[Data excerpts]
------------------------------

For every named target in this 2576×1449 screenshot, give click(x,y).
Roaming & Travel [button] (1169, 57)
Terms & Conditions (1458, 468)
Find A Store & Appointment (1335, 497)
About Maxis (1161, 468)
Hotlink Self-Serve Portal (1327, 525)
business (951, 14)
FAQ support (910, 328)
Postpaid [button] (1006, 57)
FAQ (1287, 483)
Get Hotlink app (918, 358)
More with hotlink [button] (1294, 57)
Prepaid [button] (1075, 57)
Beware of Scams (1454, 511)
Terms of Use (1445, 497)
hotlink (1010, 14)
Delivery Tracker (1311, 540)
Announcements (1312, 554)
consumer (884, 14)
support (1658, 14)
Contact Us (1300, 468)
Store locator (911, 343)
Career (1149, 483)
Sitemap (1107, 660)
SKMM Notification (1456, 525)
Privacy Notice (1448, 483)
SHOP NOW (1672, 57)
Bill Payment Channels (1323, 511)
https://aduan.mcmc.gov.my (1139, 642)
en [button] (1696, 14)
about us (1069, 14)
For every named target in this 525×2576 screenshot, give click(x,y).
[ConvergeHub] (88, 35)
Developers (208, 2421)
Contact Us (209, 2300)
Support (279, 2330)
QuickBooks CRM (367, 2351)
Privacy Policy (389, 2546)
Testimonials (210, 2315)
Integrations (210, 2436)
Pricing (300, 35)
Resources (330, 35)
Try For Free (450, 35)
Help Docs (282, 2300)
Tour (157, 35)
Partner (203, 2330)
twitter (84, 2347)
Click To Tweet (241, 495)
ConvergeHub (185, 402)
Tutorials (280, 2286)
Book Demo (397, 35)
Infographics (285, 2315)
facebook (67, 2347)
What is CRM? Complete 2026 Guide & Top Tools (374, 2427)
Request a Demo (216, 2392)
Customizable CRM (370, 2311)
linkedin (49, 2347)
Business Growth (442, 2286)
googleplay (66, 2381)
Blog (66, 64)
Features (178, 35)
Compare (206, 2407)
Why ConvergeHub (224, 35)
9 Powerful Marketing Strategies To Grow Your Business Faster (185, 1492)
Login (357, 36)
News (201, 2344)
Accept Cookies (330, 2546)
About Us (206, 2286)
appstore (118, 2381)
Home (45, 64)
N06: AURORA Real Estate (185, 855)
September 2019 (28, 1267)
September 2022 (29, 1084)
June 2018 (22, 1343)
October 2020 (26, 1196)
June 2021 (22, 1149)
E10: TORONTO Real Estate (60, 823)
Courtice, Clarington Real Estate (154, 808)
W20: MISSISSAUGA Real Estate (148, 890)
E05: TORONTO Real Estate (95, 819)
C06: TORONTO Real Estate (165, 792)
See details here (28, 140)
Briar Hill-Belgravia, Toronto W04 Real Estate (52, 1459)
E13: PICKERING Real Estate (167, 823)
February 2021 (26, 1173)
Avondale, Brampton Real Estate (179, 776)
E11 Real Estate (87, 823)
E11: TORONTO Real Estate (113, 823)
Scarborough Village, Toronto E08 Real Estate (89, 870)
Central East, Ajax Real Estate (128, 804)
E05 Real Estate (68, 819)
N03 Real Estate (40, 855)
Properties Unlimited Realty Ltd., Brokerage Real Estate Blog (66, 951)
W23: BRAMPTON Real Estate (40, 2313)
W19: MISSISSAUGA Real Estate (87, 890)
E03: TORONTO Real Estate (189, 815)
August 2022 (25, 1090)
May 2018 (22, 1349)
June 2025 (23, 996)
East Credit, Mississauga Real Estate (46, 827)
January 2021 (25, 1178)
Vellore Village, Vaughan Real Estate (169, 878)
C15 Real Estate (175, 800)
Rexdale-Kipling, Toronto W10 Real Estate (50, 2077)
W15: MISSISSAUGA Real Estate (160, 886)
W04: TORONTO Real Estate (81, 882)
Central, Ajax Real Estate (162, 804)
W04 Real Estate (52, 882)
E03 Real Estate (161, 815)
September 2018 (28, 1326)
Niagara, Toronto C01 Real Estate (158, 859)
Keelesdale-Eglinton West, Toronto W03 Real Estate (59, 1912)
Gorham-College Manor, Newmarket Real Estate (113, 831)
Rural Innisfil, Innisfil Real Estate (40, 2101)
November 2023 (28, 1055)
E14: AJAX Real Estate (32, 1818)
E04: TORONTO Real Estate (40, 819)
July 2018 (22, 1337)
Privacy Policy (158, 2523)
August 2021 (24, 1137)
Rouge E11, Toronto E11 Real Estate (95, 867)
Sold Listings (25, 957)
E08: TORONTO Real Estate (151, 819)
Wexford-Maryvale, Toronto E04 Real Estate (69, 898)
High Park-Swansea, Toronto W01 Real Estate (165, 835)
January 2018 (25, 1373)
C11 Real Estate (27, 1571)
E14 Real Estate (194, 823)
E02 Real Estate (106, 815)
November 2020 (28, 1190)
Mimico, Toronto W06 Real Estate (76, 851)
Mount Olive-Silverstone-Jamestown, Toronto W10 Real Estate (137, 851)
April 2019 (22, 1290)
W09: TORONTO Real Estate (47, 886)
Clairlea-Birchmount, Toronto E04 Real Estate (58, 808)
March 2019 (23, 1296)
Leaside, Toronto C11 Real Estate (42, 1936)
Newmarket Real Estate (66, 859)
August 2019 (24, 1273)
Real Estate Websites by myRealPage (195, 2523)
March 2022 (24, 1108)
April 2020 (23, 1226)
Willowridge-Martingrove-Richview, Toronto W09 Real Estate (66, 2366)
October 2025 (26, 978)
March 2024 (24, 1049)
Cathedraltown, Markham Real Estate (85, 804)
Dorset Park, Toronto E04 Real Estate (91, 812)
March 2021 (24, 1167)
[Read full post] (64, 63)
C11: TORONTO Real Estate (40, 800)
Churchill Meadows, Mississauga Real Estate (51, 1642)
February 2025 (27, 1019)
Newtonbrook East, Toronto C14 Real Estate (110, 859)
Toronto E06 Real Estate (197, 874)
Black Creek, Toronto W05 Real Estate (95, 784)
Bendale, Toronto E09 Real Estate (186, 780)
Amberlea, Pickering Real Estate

------------------------------

**Description of the task**: Nothing but the lines from the one with "E02 Real Estate (106, 815)" through the last line of the records above should be retyped, and those word for word.

**Task output**:
E02 Real Estate (106, 815)
November 2020 (28, 1190)
Mimico, Toronto W06 Real Estate (76, 851)
Mount Olive-Silverstone-Jamestown, Toronto W10 Real Estate (137, 851)
April 2019 (22, 1290)
W09: TORONTO Real Estate (47, 886)
Clairlea-Birchmount, Toronto E04 Real Estate (58, 808)
March 2019 (23, 1296)
Leaside, Toronto C11 Real Estate (42, 1936)
Newmarket Real Estate (66, 859)
August 2019 (24, 1273)
Real Estate Websites by myRealPage (195, 2523)
March 2022 (24, 1108)
April 2020 (23, 1226)
Willowridge-Martingrove-Richview, Toronto W09 Real Estate (66, 2366)
October 2025 (26, 978)
March 2024 (24, 1049)
Cathedraltown, Markham Real Estate (85, 804)
Dorset Park, Toronto E04 Real Estate (91, 812)
March 2021 (24, 1167)
[Read full post] (64, 63)
C11: TORONTO Real Estate (40, 800)
Churchill Meadows, Mississauga Real Estate (51, 1642)
February 2025 (27, 1019)
Newtonbrook East, Toronto C14 Real Estate (110, 859)
Toronto E06 Real Estate (197, 874)
Black Creek, Toronto W05 Real Estate (95, 784)
Bendale, Toronto E09 Real Estate (186, 780)
Amberlea, Pickering Real Estate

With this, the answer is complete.